*Records shown*
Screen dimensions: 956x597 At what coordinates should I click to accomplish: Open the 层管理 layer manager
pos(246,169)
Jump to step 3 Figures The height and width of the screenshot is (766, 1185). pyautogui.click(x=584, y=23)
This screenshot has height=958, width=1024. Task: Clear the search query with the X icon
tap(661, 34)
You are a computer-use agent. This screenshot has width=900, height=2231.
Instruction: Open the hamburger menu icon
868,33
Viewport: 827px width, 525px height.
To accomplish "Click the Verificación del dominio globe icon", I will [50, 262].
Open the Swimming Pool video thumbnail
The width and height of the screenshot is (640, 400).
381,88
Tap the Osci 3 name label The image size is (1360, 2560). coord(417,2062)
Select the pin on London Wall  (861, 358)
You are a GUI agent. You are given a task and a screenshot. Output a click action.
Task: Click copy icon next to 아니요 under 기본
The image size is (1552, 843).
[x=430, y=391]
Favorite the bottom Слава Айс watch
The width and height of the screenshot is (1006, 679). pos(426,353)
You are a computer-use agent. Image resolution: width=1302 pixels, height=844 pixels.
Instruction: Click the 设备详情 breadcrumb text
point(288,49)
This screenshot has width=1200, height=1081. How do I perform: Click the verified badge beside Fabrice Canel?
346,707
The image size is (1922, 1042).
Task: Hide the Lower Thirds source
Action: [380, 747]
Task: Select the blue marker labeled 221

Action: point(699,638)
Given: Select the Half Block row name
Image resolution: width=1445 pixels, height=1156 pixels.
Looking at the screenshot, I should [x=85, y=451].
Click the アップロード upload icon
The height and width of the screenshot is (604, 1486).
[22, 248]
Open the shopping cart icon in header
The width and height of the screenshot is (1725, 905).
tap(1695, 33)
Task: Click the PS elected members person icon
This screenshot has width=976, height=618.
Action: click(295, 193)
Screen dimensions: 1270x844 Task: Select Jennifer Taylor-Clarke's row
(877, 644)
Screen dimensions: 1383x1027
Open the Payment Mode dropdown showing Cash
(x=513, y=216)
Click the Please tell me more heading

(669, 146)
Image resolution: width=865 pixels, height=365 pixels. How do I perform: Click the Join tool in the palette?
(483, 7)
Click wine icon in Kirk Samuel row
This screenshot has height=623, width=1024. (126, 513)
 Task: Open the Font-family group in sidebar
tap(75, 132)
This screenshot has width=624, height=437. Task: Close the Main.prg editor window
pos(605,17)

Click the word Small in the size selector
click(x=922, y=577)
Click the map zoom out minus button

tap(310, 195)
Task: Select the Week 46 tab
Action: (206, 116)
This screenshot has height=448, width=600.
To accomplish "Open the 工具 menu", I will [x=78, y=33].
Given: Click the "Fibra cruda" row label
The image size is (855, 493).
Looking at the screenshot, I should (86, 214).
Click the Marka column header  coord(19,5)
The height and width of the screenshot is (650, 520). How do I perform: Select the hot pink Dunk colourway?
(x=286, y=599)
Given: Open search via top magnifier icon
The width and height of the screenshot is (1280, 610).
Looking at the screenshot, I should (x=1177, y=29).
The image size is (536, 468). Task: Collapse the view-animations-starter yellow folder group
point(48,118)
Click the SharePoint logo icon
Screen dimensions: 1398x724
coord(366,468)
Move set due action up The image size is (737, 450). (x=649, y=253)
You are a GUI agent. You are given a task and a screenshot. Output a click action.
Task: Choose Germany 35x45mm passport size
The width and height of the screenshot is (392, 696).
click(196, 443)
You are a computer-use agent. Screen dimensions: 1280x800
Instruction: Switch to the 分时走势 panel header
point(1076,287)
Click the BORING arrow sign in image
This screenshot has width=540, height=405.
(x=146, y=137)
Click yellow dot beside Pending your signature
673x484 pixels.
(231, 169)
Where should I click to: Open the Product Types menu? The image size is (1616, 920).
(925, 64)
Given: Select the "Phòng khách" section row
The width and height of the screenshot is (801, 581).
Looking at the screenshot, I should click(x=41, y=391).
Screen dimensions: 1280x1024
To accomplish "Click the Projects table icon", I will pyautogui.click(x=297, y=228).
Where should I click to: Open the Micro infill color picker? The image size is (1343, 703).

*Exercise requirements*
Output the records again in full. Keep every character as written.

*Task result*
Screen dimensions: 956x597 At what coordinates should I click to accomplish: Open the 层管理 layer manager
pos(246,169)
Jump to step 3 Figures The height and width of the screenshot is (766, 1185). pyautogui.click(x=584, y=23)
This screenshot has height=958, width=1024. Task: Clear the search query with the X icon
tap(661, 34)
You are a computer-use agent. This screenshot has width=900, height=2231.
Instruction: Open the hamburger menu icon
868,33
Viewport: 827px width, 525px height.
To accomplish "Click the Verificación del dominio globe icon", I will [50, 262].
Open the Swimming Pool video thumbnail
The width and height of the screenshot is (640, 400).
381,88
Tap the Osci 3 name label The image size is (1360, 2560). coord(417,2062)
Select the pin on London Wall  (861, 358)
You are a GUI agent. You are given a task and a screenshot. Output a click action.
Task: Click copy icon next to 아니요 under 기본
The image size is (1552, 843).
[x=430, y=391]
Favorite the bottom Слава Айс watch
The width and height of the screenshot is (1006, 679). pos(426,353)
You are a computer-use agent. Image resolution: width=1302 pixels, height=844 pixels.
Instruction: Click the 设备详情 breadcrumb text
point(288,49)
This screenshot has width=1200, height=1081. How do I perform: Click the verified badge beside Fabrice Canel?
346,707
The image size is (1922, 1042).
Task: Hide the Lower Thirds source
Action: [380, 747]
Task: Select the blue marker labeled 221

Action: point(699,638)
Given: Select the Half Block row name
Image resolution: width=1445 pixels, height=1156 pixels.
Looking at the screenshot, I should [x=85, y=451].
Click the アップロード upload icon
The height and width of the screenshot is (604, 1486).
[22, 248]
Open the shopping cart icon in header
The width and height of the screenshot is (1725, 905).
tap(1695, 33)
Task: Click the PS elected members person icon
This screenshot has width=976, height=618.
Action: click(295, 193)
Screen dimensions: 1270x844 Task: Select Jennifer Taylor-Clarke's row
(877, 644)
Screen dimensions: 1383x1027
Open the Payment Mode dropdown showing Cash
(x=513, y=216)
Click the Please tell me more heading

(669, 146)
Image resolution: width=865 pixels, height=365 pixels. How do I perform: Click the Join tool in the palette?
(483, 7)
Click wine icon in Kirk Samuel row
This screenshot has height=623, width=1024. (126, 513)
 Task: Open the Font-family group in sidebar
tap(75, 132)
This screenshot has width=624, height=437. Task: Close the Main.prg editor window
pos(605,17)

Click the word Small in the size selector
click(x=922, y=577)
Click the map zoom out minus button

tap(310, 195)
Task: Select the Week 46 tab
Action: (206, 116)
This screenshot has height=448, width=600.
To accomplish "Open the 工具 menu", I will [x=78, y=33].
Given: Click the "Fibra cruda" row label
The image size is (855, 493).
Looking at the screenshot, I should (86, 214).
Click the Marka column header  coord(19,5)
The height and width of the screenshot is (650, 520). How do I perform: Select the hot pink Dunk colourway?
(x=286, y=599)
Given: Open search via top magnifier icon
The width and height of the screenshot is (1280, 610).
Looking at the screenshot, I should (x=1177, y=29).
The image size is (536, 468). Task: Collapse the view-animations-starter yellow folder group
point(48,118)
Click the SharePoint logo icon
Screen dimensions: 1398x724
coord(366,468)
Move set due action up The image size is (737, 450). (x=649, y=253)
You are a GUI agent. You are given a task and a screenshot. Output a click action.
Task: Choose Germany 35x45mm passport size
The width and height of the screenshot is (392, 696).
click(196, 443)
You are a computer-use agent. Screen dimensions: 1280x800
Instruction: Switch to the 分时走势 panel header
point(1076,287)
Click the BORING arrow sign in image
This screenshot has width=540, height=405.
(x=146, y=137)
Click yellow dot beside Pending your signature
673x484 pixels.
(231, 169)
Where should I click to: Open the Product Types menu? The image size is (1616, 920).
(925, 64)
Given: Select the "Phòng khách" section row
The width and height of the screenshot is (801, 581).
Looking at the screenshot, I should click(x=41, y=391).
Screen dimensions: 1280x1024
To accomplish "Click the Projects table icon", I will pyautogui.click(x=297, y=228).
Where should I click to: Open the Micro infill color picker? The image size is (1343, 703).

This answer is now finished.